The servant takes the long trip to Nahor, parks by the village well, and tells God that he'll regard the first girl to offer water to his camels as The One for Isaac. Happily, the first girl along offers water to the camels, and it turns out that she is very desirable bride material indeed, being Rebekah, another of Isaac's second cousins. The servant goes to her parent's home, and, in a passage which I have to say leaves a bit to be desired literarily, tells them about his mission, trip, and encounter with Rebekah in almost the exact language in which the events themselves were originally described. Is there an echo in here?

The parents, desparate perhaps to shut their long-winded visitor up, say "she can leave in ten days!" but the servant says, "nope, gotta leave now," and since Rebekah is a real sport about it -- I will go (58), she says, in a nicely understated way -- they send her off with their blessing.
After the long trip back to Canaan, they meet Isaac. Then the servant told Isaac all he had done (66), but we are fortunately spared yet another blow-by-blow. Isaac and Rebekah move into Sarah's old tent -- she became his wife, and he loved her. (67) So that's how it worked, apparently, before online dating and all that.

Gen 25: The Death of Abraham

Abraham eventually lives until 175 years until, as the King James version puts it, he gave up the ghost. (8) He is buried with Sarah, which has the advantage of not requiring another round of real estate wrangling. We're not told, though, how his second wife felt about it. The second wife is Keturah, whose name appears only twice and in conjunction with the six sons she bore Abraham and their various illustrious decendants. Whether or not she ever had to go through the "tell them you're my sister!" routine is not mentioned either. In any event, it seems like she gets very short shrift indeed next to Sarah, which is why I encourage any of you reading who might have a daughter on the way to consider naming her "Keturah." It's pretty enough, and way underused.

Thanks for reading, my friends. See you next week.

2 comments:

Jennifer said...

Michael,

I never realized that the Bible (Genesis, at least) should be classified as one of the great comic literary works until I had your translation and commentary. I think if you ever get tired of coordinating volunteers, you can take this on the road. You'd be a big hit!

Re: the Isaac story--
there's a Xena episode where it's not really God talking to the father figure but a passed-over (no pun intended; you haven't got there yet) and pissed off son with some good special effects who gives the directions to kill the Isaac character.

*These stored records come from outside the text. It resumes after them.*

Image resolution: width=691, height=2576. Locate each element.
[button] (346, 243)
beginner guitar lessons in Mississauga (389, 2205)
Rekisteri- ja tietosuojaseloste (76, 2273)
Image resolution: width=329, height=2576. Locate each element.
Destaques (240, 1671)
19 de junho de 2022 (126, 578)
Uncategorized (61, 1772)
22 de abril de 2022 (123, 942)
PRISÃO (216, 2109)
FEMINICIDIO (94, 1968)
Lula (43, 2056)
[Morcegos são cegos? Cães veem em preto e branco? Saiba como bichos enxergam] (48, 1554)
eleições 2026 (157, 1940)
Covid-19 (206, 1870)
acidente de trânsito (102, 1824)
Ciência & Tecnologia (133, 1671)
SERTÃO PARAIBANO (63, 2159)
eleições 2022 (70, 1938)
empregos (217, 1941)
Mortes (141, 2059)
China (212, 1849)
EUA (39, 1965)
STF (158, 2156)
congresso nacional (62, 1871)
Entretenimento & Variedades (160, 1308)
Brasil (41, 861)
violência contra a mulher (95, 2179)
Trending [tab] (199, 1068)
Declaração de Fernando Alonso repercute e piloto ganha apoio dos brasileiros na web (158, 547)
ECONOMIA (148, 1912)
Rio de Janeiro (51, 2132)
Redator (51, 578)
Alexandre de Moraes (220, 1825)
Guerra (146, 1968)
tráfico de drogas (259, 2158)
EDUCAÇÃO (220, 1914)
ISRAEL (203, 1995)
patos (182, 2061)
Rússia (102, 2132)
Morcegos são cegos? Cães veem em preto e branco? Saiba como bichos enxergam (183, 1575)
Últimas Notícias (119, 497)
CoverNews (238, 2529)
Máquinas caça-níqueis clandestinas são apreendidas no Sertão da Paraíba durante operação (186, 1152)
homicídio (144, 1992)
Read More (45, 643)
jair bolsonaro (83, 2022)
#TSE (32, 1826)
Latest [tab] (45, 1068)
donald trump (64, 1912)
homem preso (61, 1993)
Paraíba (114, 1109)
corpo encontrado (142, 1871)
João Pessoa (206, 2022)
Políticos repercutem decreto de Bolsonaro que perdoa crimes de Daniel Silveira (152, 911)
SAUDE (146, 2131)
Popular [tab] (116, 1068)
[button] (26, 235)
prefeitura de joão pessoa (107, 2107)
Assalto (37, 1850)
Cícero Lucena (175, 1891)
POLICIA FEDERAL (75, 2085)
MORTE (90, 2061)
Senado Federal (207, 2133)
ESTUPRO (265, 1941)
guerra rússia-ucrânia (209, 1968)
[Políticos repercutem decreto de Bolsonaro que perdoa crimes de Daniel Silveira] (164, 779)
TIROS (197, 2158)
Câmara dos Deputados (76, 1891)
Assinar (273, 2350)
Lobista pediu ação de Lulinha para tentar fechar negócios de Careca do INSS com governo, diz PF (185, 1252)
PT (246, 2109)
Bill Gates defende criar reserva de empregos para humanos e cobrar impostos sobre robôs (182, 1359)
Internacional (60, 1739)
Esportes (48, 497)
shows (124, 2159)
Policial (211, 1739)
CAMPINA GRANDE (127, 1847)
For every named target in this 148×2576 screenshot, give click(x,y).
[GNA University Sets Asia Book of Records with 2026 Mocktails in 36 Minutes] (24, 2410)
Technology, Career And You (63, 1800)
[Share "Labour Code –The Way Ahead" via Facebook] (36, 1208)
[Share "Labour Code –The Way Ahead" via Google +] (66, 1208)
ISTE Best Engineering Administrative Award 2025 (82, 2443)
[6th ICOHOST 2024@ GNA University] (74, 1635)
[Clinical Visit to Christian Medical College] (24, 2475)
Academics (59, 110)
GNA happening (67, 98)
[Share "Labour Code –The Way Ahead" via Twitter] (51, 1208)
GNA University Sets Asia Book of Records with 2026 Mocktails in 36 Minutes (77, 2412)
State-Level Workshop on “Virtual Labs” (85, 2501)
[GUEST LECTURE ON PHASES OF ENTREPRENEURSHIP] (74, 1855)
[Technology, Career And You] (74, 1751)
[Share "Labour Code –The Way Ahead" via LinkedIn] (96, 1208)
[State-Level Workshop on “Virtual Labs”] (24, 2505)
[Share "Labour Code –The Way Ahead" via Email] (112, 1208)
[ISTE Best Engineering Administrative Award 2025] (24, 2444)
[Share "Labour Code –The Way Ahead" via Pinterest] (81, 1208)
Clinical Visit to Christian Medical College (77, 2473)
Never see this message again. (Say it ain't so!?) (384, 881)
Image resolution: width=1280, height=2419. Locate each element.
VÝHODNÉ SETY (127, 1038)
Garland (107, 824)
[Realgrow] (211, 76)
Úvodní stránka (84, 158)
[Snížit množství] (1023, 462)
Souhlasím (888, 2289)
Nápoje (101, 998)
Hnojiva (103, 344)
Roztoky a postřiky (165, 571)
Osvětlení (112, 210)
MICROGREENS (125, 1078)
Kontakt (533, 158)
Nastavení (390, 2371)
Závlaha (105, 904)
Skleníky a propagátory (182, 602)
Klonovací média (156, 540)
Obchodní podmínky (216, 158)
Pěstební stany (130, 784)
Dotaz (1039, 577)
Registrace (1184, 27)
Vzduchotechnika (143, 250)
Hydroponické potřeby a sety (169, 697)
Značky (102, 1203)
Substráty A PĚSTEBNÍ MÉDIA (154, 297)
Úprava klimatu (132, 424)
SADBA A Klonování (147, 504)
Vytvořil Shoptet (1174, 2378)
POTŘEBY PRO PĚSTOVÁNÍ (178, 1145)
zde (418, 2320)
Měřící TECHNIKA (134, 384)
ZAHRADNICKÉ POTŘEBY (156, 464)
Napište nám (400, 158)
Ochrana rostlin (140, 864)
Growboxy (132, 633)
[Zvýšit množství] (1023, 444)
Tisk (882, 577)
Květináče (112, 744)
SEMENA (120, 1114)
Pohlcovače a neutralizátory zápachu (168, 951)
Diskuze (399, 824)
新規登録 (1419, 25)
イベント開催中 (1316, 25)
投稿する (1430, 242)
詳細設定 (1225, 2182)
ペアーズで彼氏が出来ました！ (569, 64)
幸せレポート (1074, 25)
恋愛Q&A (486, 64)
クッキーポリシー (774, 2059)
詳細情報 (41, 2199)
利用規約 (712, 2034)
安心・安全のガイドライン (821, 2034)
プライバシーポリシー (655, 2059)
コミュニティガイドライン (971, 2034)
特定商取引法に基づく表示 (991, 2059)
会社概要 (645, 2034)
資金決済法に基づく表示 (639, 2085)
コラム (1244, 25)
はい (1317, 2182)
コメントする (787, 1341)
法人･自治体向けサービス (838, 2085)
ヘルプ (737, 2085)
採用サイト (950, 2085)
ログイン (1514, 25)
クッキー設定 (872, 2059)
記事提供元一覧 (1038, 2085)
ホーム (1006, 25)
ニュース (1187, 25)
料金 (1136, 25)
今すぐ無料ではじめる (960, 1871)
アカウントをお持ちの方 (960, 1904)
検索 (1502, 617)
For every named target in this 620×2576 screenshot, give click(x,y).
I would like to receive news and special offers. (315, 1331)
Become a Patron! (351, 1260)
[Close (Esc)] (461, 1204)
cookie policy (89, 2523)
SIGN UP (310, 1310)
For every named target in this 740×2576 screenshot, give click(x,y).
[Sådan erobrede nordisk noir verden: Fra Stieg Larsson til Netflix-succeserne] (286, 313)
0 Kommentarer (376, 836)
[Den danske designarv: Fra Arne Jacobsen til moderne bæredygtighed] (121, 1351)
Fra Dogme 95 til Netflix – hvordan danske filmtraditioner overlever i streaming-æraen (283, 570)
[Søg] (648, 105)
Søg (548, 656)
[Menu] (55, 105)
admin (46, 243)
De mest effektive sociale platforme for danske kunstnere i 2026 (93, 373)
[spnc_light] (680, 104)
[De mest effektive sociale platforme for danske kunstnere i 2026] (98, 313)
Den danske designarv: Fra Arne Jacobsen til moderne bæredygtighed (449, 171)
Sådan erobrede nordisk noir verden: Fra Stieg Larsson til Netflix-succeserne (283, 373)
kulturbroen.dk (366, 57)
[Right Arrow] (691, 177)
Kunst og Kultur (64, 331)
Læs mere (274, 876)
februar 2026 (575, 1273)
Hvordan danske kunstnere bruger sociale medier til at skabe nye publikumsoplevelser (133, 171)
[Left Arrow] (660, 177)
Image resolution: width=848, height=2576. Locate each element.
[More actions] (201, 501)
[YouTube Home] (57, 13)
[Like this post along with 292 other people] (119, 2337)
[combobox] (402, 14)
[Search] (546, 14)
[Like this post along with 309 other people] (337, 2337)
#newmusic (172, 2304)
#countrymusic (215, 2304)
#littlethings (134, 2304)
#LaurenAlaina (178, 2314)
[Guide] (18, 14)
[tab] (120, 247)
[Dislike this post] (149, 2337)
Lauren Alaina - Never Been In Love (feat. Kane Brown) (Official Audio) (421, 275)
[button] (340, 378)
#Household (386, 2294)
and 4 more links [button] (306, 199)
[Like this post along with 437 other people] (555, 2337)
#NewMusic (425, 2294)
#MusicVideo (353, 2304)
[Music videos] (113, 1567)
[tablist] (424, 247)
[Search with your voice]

I know a number of people who set out to read the entire Bible when they were kids and who gave up when they hit that story. (That's where Brian gave up when trying to read Rafe a kid's Bible once--apparently, explaining to your son why Abraham was just doing what he was supposed to when he wanted to kill his boy is one of the tougher sells in life.)


And, I suppose you know, re: Noah & his boys (this goes back a ways) that there's an exegetical tradition of some standing that the kid didn't just SEE his father naked but sexually assaulted him. Apparently "seeing somebody naked" was a euphemism for something a little more explicit.

michael5000 said...

@Jennifer -- The story of Brian and Rafe is a great illustration of the problem that people have with Abraham and Isaac. I expect a lot of parents have called a Bible-study project to an early halt at that point. Knowing the principles in this particular instance, it kind of choked me up for some reason.